À Meia-Noite Levarei Sua Alma (1964)

...aka: At Midnight I'll Take Your Soul

Directed by:
José Mojica Marins

The very first outing for Brazilian horror king Marins (who self-financed the project by selling his home and car!) has a nastier edge than most of what was coming out during the same time period, though when you widdle away the excess you'll find the framework of a classic morality tale. Bearded, black-clad, caped and tophat sporting mortician Zé de Caixão (aka "Coffin Joe;" played by the director) is a cruel, sadistic piece of work who seems to get much joy out of terrorizing and bullying others. An atheist, Zé scoffs at local religious customs (eating lamb while others fast) and believes he's intellectually superior to the superstitious, simple-minded townspeople. Zé also takes what he wants. If anyone resists, he quickly becomes violent. At a local pub, Zé gropes a young female barmaid in front of her father, cuts off a guys fingers with a broken bottle when he doesn't want to fork over money he lost in a card game, whips another guy and, in the most startling bit, removes a jagged crown of thorns from a Jesus statue and slams it into a guys face!

Conceiving a son seems of utmost important to Zé, but his wife Lenita (Valéria Vasquez) has yet to bear any children. Fed up with her infertility (or perhaps his own), Ze decides to just get rid of his old lady by giving her some ether, tying her down to a bed and letting a huge spider bite her until she dies. Ze then sets his sights on his best friend Antonio's (Nivaldo Lima) girlfriend Terezinha (Magda Mei, who co-scripted with the director). One evening while they're alone, Ze knocks Antonio out, beats his head off the side of a bathtub and drowns him. When he goes after an unwilling Terezinha, he slaps her around and then rapes her. She ends up killing herself and when a doctor (Ilídio Martins Simões) threatens to expose him, Zé uses his long, sharpened fingernails to poke out his eyeballs, then coats him with liquor and sets him on fire!
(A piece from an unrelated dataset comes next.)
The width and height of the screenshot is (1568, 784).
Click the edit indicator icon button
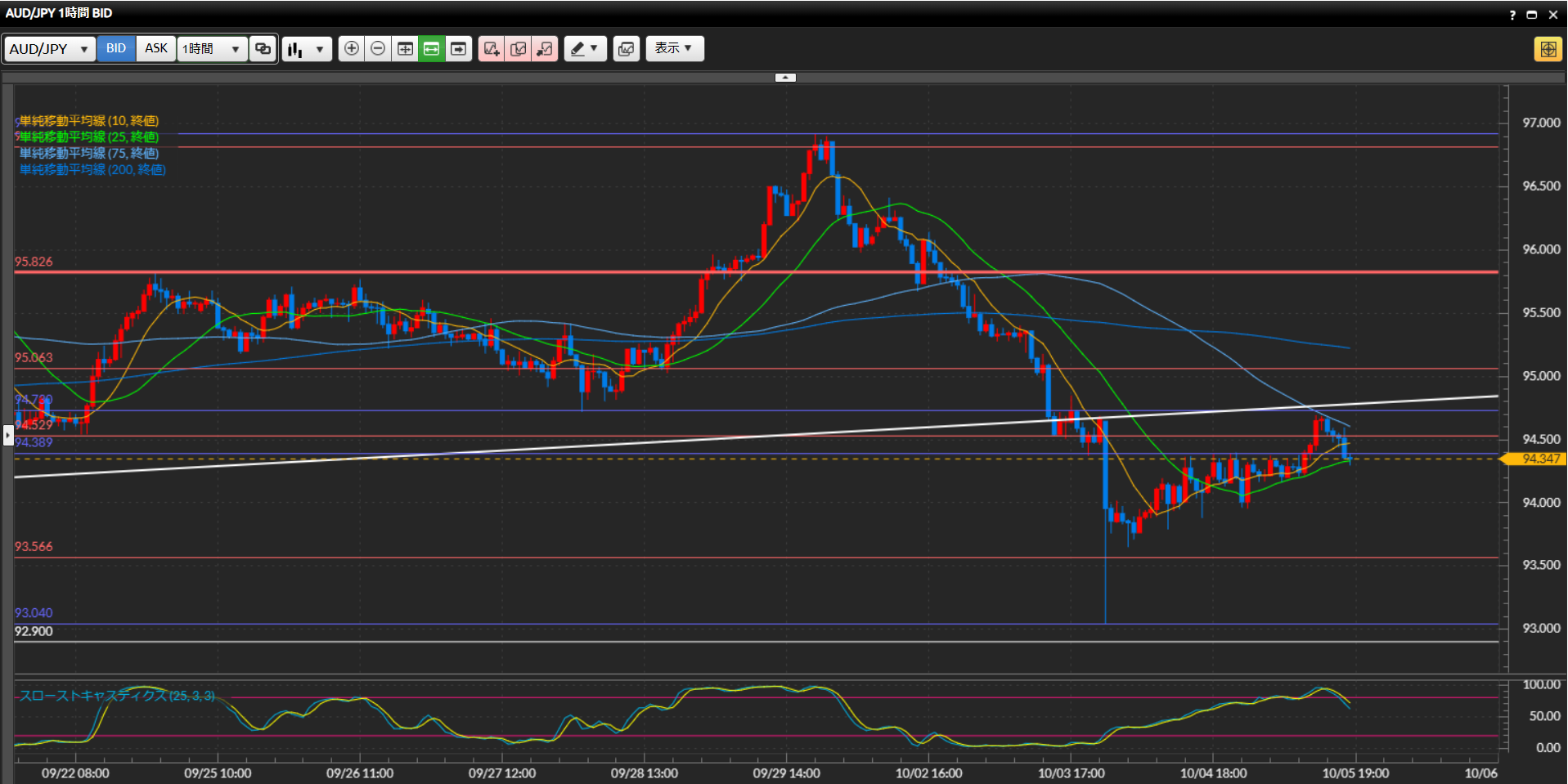point(518,49)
Karma finally catches up to Zé during the Day of the Dead while he's out near a graveyard... walking alone... at midnight.

Despite the extremely low budget, mixed technical work (including some wobbly graveyard and catacomb sets right out of Plan 9 from Outer Space) and mostly bad acting, the film is worth seeing for the invigoratingly violent and nasty scenes, a few eye-raising sacriligious moments and some interesting surrealistic moments toward the end. There's a zombie surrounded by a glow of glitter, a floating ghost woman, maggot-covered corpses, loads of candles and a funeral "Procession of the Dead" seen in negative where Ze sees his own funeral taking place. Shot in black-and-white in a fittingly crude way that often recalls silent cinema.